12.17.2004

...thus, note carefully what Crane is saying here : the ultimate criterion of poetic value is its lastingness, the perennial quality of its beauty and interest.

If true, this should make us revise our notions of literary tradition and development. Not to say that there are not productive advances in literary forms, or that the canon is a fixed collection of past classics. (As Crane points out, Aristotle might have found King Lear a more complex & interesting example of tragic poetry than Oedipus.)

It is to say, however, that beauty is the criterion, which subsumes both pleasure & instruction. The criterion is not merely formal or aesthetic in an exclusionary sense - it's probable that ethical, moral & political values will inform our notion of the beautiful. But poetry also has its own scale of inherent expressive values - originality, elegance, rightness, clarity, eloquence, etc. - which make up the beauty of the work as a whole.

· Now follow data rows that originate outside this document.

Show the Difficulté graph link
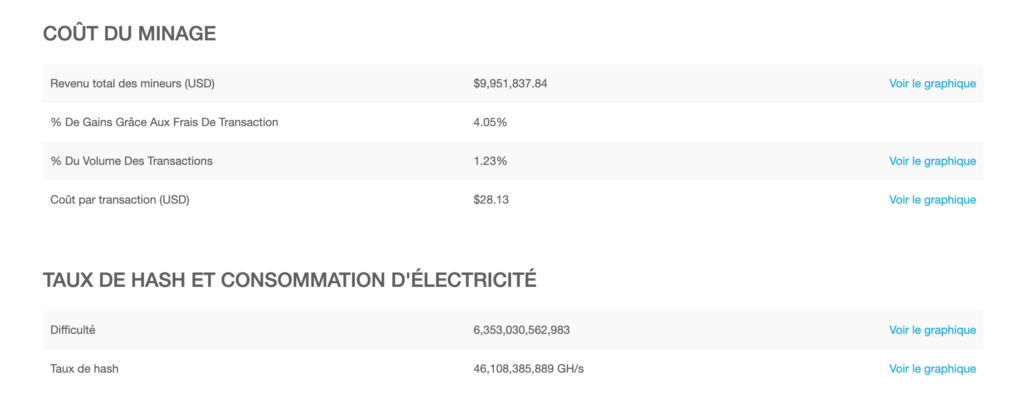1024x413 pixels. point(932,330)
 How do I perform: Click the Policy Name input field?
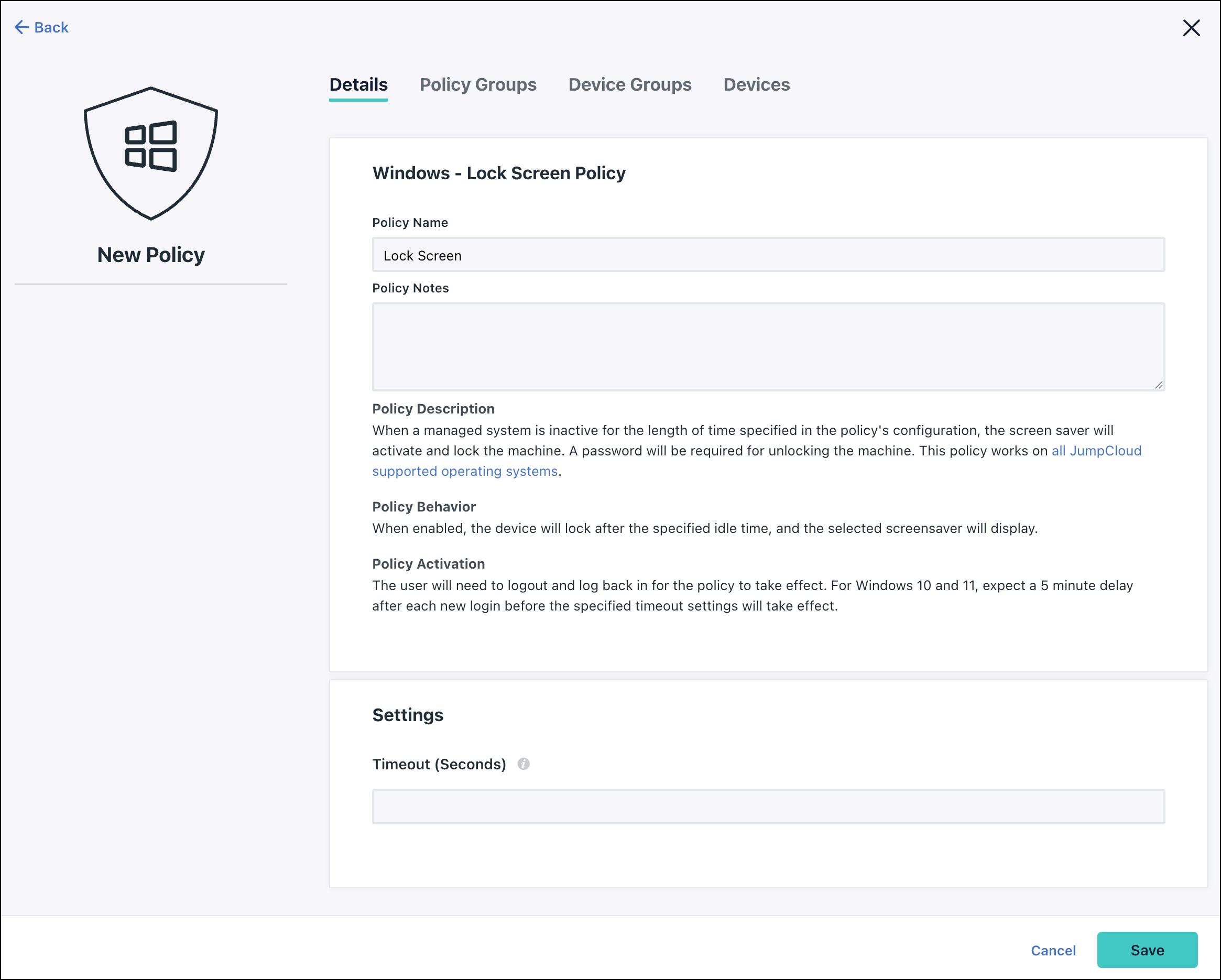[768, 255]
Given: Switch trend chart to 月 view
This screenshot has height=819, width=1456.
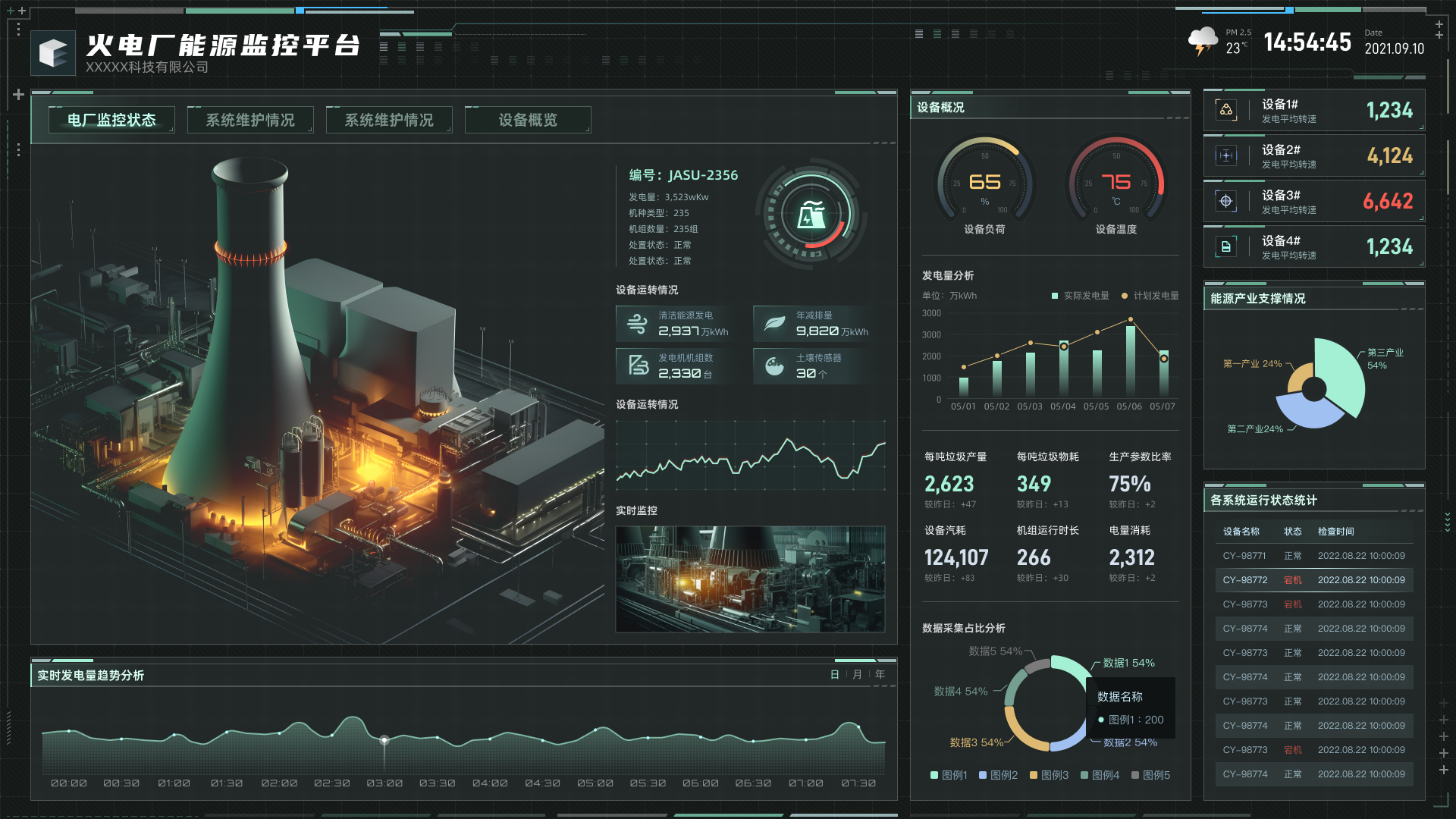Looking at the screenshot, I should [x=857, y=674].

If beauty is the criterion, the critic will have to shun polemics and special pleading of every kind. Claims of novelty, "experiment", marginality, "progressiveness", political relevance, etc., are all partial claims, which - if not related to the final cause and the ultimate criterion (lasting beauty) - actually fall outside the realm of critical judgement.

With these things in mind, maybe readers can begin to distinguish for themselves between general "poetry business" (promotional activities of the entrepreneurial or socio-political kinds), and genuine criticism.